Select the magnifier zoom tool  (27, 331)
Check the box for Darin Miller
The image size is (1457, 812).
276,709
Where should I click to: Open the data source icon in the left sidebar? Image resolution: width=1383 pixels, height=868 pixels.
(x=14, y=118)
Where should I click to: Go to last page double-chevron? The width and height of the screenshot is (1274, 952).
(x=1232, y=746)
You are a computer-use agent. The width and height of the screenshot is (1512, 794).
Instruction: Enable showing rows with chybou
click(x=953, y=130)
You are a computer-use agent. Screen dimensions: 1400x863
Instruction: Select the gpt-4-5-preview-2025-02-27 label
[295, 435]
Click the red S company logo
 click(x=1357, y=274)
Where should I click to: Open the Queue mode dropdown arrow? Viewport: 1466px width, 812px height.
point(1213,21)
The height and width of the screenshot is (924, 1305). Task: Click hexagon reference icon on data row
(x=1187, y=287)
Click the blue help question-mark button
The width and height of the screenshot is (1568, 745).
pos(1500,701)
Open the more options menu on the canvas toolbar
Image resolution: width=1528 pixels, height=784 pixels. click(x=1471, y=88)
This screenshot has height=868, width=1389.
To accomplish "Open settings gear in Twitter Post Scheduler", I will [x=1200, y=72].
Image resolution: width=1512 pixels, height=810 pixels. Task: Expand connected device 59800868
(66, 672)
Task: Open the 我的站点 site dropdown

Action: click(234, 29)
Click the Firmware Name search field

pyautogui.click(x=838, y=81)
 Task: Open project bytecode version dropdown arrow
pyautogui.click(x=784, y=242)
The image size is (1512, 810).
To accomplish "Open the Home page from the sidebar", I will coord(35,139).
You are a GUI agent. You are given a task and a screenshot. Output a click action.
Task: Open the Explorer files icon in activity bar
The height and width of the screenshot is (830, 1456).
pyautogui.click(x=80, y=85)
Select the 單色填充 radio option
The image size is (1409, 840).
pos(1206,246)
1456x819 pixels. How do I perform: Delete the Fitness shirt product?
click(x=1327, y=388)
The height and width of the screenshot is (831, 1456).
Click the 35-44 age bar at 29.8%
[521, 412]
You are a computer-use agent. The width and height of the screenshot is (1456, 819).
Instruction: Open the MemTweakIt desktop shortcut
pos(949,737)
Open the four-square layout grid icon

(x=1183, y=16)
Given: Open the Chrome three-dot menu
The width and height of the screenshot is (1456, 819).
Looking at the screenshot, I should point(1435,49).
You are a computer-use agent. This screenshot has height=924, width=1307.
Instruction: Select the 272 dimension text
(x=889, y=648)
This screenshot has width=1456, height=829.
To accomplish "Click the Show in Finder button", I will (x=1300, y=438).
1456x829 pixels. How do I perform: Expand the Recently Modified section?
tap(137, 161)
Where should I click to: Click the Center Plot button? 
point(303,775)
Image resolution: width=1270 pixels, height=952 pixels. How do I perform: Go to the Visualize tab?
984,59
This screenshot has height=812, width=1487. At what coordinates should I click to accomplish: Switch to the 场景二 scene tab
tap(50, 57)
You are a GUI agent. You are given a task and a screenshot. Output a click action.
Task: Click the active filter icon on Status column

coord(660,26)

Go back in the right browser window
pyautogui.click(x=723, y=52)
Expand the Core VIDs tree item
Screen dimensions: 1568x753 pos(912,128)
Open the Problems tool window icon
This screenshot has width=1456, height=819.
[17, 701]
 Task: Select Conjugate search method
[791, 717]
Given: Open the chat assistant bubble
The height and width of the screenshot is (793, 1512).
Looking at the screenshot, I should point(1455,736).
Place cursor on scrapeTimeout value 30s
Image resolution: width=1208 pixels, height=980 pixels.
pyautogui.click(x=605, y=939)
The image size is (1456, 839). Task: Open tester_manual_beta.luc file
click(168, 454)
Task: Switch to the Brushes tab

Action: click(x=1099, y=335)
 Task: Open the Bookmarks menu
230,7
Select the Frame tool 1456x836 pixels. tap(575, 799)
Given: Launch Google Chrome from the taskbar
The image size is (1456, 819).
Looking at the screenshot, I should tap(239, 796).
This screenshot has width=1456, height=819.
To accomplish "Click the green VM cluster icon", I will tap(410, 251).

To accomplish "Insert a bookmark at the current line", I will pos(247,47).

◇ ◇ ◇

Write out exactly those lines of the records above that lie from the one with "Task: Open the Bookmarks menu" through the last line, including both.

 Task: Open the Bookmarks menu
230,7
Select the Frame tool 1456x836 pixels. tap(575, 799)
Given: Launch Google Chrome from the taskbar
The image size is (1456, 819).
Looking at the screenshot, I should tap(239, 796).
This screenshot has width=1456, height=819.
To accomplish "Click the green VM cluster icon", I will tap(410, 251).

To accomplish "Insert a bookmark at the current line", I will pos(247,47).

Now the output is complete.